So let's be clear. These are not witnesses. These are people
supposedly in possession of hearsay that they first heard 35 years
after the supposed fact. What nonsense.
The people whom Dr. Ford claimed were witnesses have spoken with the
FBI. We know that because they, through their attorneys, put out public
statements saying so. What we know now is what we knew at this time a
week ago: There is absolutely no corroborating evidence for these
allegations--the same thing we heard a week ago. If there were, you bet
we would have heard about it, but there isn't.
Notwithstanding that, the leak of Dr. Ford's letter--in violation of
her privacy and against her wishes--opened the floodgates. The feeding
frenzy was full-on. The weaponization of her letter by the left led to
a torrent of other, equally uncorroborated allegations. They were
dumped on Judge Kavanaugh and his family, and, breathlessly, the media
seized on them--the more outlandish, the better.
Americans were informed that Judge Kavanaugh masterminded violent
drug gangs as a young teenager, until that accuser walked her story
back.

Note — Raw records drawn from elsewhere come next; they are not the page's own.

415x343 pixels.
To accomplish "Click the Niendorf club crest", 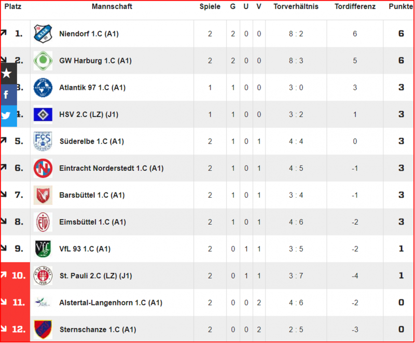I will [x=43, y=34].
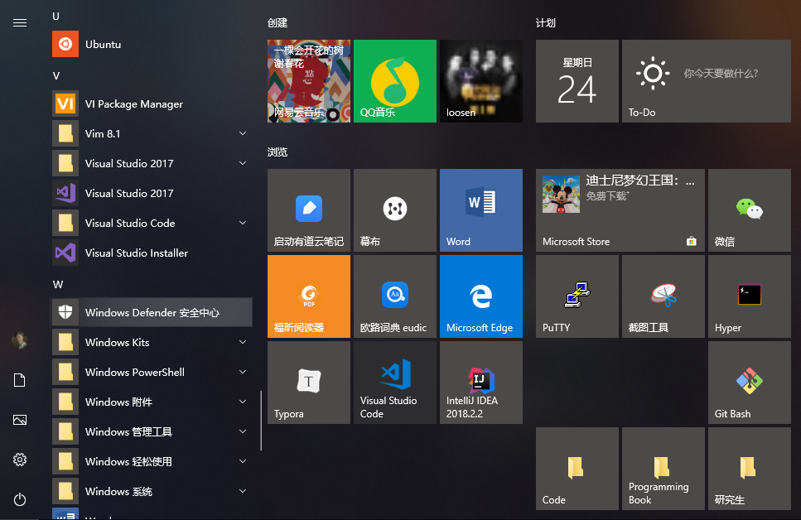The height and width of the screenshot is (520, 801).
Task: Open the Programming Book folder tile
Action: (663, 468)
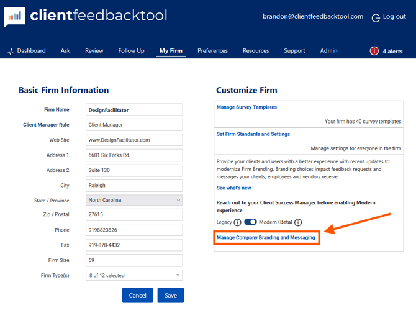This screenshot has height=318, width=416.
Task: Click the Firm Name input field
Action: [134, 110]
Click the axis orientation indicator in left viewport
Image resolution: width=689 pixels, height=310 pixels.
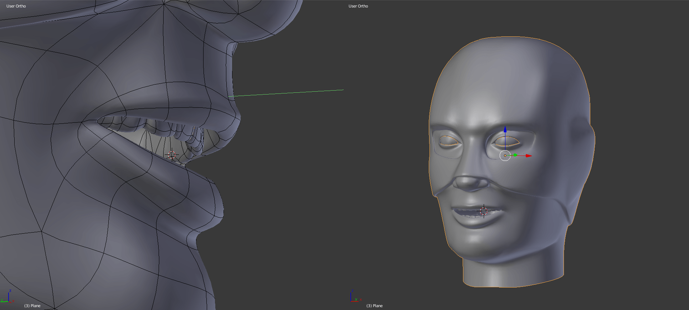point(7,297)
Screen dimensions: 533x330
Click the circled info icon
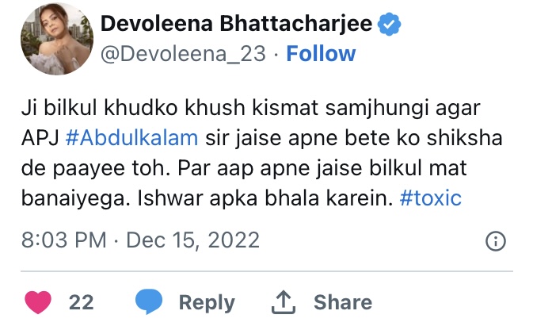click(x=495, y=240)
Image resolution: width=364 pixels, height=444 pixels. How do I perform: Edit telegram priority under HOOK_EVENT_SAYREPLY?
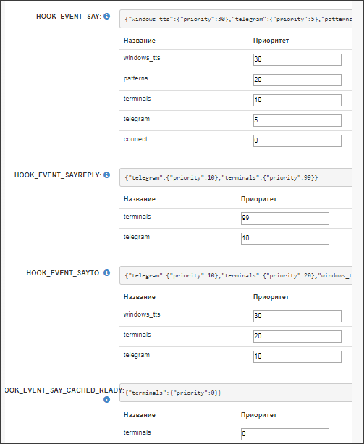pos(285,238)
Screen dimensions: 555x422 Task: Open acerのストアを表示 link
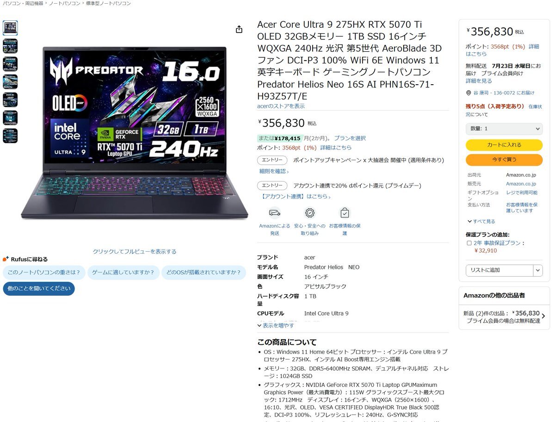[x=281, y=106]
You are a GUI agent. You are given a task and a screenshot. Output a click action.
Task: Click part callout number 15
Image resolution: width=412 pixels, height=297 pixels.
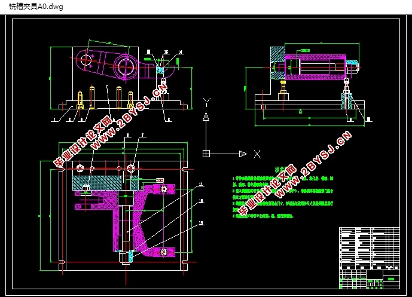pyautogui.click(x=166, y=52)
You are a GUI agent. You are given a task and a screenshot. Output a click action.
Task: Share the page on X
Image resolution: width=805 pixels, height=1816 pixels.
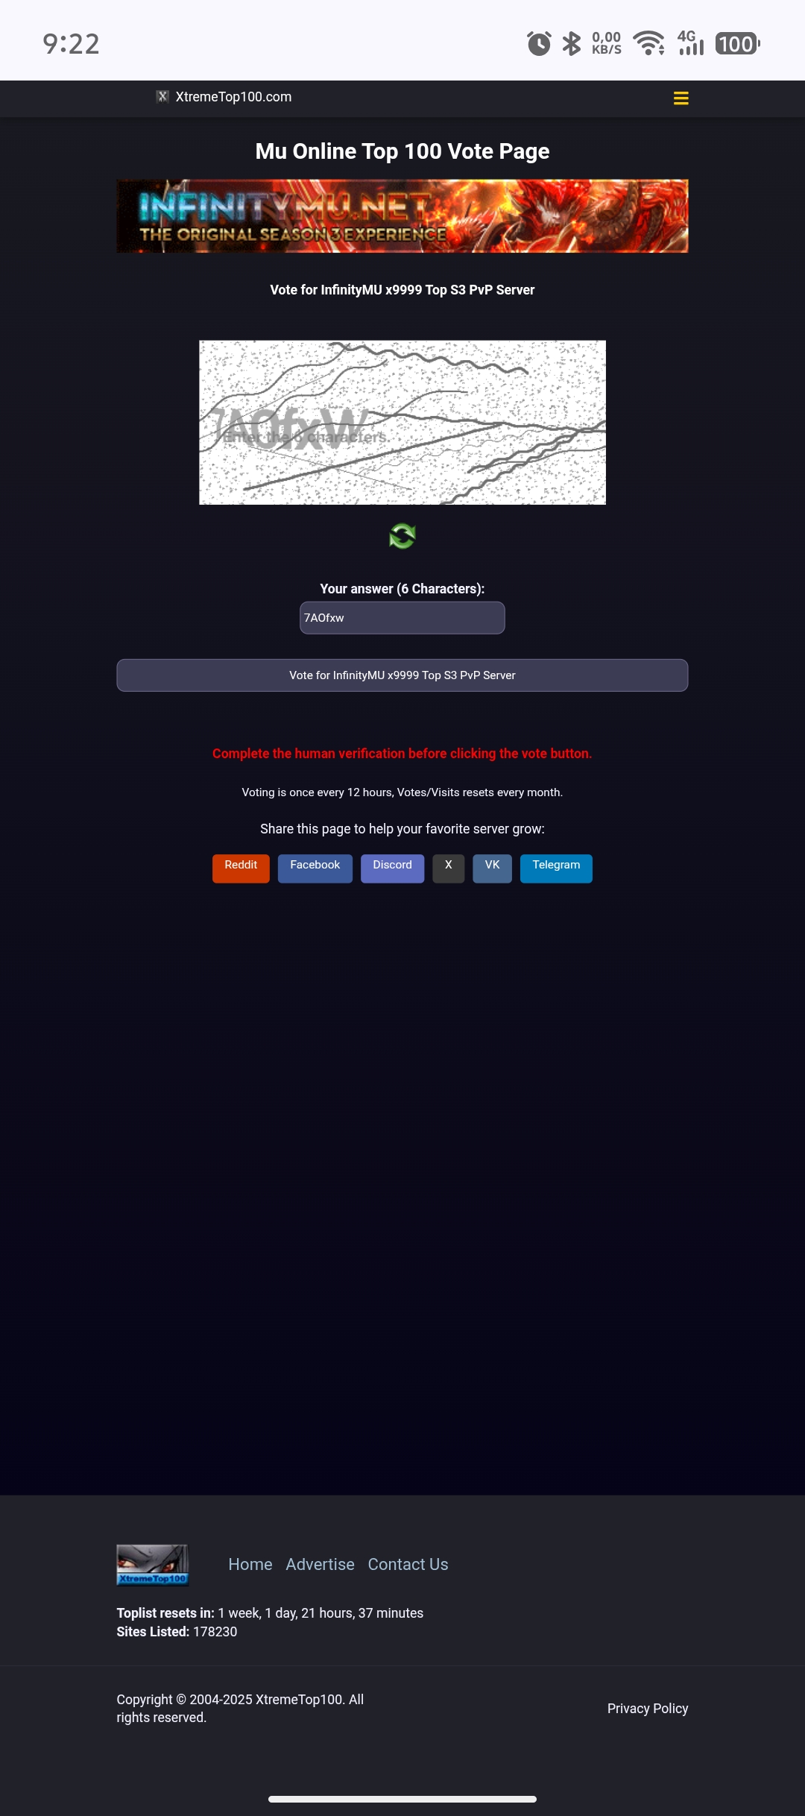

We were informed that Judge Kavanaugh beat someone up on a boat
in a Rhode Island harbor, until that accuser totally recanted. We heard
another tall tale of physical assault, until that account was
thoroughly debunked by a sitting Federal judge. Oh, and, yes, we were
informed that juvenile jokes in his high school yearbook were actually
sinister secret references.
Oh, the Keystone Kops were on the case, and Senate Democrats cheered
them on. They read parts of this uncorroborated, unbelievable mudslide
into the Senate Record. They cited them in an unofficial letter,
demanding that Judge Kavanaugh's nomination be withdrawn.
Were they true? That was quite beside the point, so long as they were
convenient. Every effort was made to ensure the fact-free verdict of
the mob and the media would win out over the actual evidence; make sure
the mob prevails. The uncorroborated mud and the partisan noise and the
physical intimidation of Members in the Senate will not have the final
say around here. The Senate will have the final say.
We are almost at the end of the runway. The crosswinds of anger and
fear and partisanship have blown strong these past weeks. They have
harmed a good man and his family. They have tarnished the dignity of
this institution, but all of it can end today. The time has come to
vote. The Senate stands on the threshold of a golden opportunity.
We have the opportunity to advance the nomination of an incredibly
well-qualified and well-respected jurist to a post that demands such
excellence. We have the opportunity to put Judge Brett Kavanaugh on the
Supreme Court, where his distinguished service will make us and our
Nation proud for years to come. We have the opportunity to do even
more.
Today, we can send a message to the American people that some core
principles remain unfettered by the partisan passions of this moment.
Facts matter. Fairness matters. The presumption of innocence is
sacrosanct. The Senate has turned its back on these things before but
never for long and never without deep regret.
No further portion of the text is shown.